Saturday, November 27, 2021

Lafayette

 This portrait of the Marquis de Lafayette "in uniform of an American major general" by Charles Willson Peale hangs in the Independence National Historical Park, Portrait Collection (Second Bank of the United States) in Philadelphia, PA.

Explore PA history gives us a little of the history of this painting.

As tokens of their mutual admiration, George Washington and Lafayette commissioned portraits of each other from Philadelphia artist Charles Willson Peale. Before Peale sent Lafayette's portrait to Washington's home at Mount Vernon, he painted a bust replica of it for his own museum.  Today, it hangs in the Second Bank of the United States portrait gallery in Philadelphia.

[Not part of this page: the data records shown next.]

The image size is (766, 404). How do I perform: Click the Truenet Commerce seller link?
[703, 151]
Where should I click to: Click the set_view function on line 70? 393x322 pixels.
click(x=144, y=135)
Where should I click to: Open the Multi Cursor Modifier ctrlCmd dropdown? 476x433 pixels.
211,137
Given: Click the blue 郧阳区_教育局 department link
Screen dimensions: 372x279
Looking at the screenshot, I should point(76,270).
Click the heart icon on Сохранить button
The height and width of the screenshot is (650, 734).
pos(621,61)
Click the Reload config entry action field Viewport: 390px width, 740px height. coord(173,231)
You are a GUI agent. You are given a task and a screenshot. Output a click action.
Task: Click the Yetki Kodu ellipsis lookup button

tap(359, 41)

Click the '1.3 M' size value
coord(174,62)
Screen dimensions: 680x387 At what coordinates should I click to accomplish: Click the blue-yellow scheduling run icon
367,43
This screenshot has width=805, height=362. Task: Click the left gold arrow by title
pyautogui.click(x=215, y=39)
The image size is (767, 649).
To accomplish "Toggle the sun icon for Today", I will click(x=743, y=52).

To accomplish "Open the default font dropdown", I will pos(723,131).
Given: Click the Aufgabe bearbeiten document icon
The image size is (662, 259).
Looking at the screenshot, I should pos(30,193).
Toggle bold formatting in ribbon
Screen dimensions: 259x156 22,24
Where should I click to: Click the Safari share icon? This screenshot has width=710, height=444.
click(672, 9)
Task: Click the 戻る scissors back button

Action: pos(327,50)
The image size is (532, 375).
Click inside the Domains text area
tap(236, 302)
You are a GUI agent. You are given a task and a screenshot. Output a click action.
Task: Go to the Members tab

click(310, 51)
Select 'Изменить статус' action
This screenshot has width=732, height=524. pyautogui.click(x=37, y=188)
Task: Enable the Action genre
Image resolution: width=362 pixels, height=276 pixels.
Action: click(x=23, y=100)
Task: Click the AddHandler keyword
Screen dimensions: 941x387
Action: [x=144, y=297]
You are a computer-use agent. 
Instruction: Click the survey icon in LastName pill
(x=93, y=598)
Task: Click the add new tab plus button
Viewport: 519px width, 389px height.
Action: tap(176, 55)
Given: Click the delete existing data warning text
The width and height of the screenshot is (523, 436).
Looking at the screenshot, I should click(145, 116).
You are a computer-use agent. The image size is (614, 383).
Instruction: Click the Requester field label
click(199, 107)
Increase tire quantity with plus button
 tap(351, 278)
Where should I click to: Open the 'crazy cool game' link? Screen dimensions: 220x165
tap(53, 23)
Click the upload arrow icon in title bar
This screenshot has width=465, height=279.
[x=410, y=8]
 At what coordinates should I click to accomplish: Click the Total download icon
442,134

As the Constitution Walking Tour points out that "Lafayette" was not really his name.
Marie-Joseph Paul Yves Roch Gilbert du Motier, Marquis de Lafayette was a Founding Father of the United States. Lafayette was born to a fabulously wealthy aristocratic family in Auvergne, France. Though frequently referred to by the name Marquis de Lafayette or simply Lafayette in the United States, the Marquis de Lafayette was not his name, but rather a title of nobility that Lafayette inherited as a small child when his father died while fighting in the War of Polish Succession.
The NPS identifies this painting as  "Marie Joseph Paul Yves Roch Gilbert Motier, Marquis De Lafayette by Charles Willson Peale, after Charles Willson Peale, 1779-1780." 

 

In the outpouring of Francophilia brought on by the first world war, Lafayette became an important symbol and Franco-American friendship.

This picture of Lafayette appeared in a 1918 article entitled "Paying Our Debt to France" which appeared in various newspapers. This one came from The Benson Signal, Benson, Cochise County, Arizona, June 29, 1918.  

Lafayette, The Godfather of American Independence.

And this image entitled The Grave of America's Friend by Winsor McCay -Over There- appeared on the editorial page of The Washington Times, September 01, 1918. 

Digital Yarbs (Cheryl Daniel, a graphic designer who enjoys history, especially U. S. Presidents.) produced this reconstruction of Lafayette's face from Jean-Antoine Houdon's 1785 life-mask.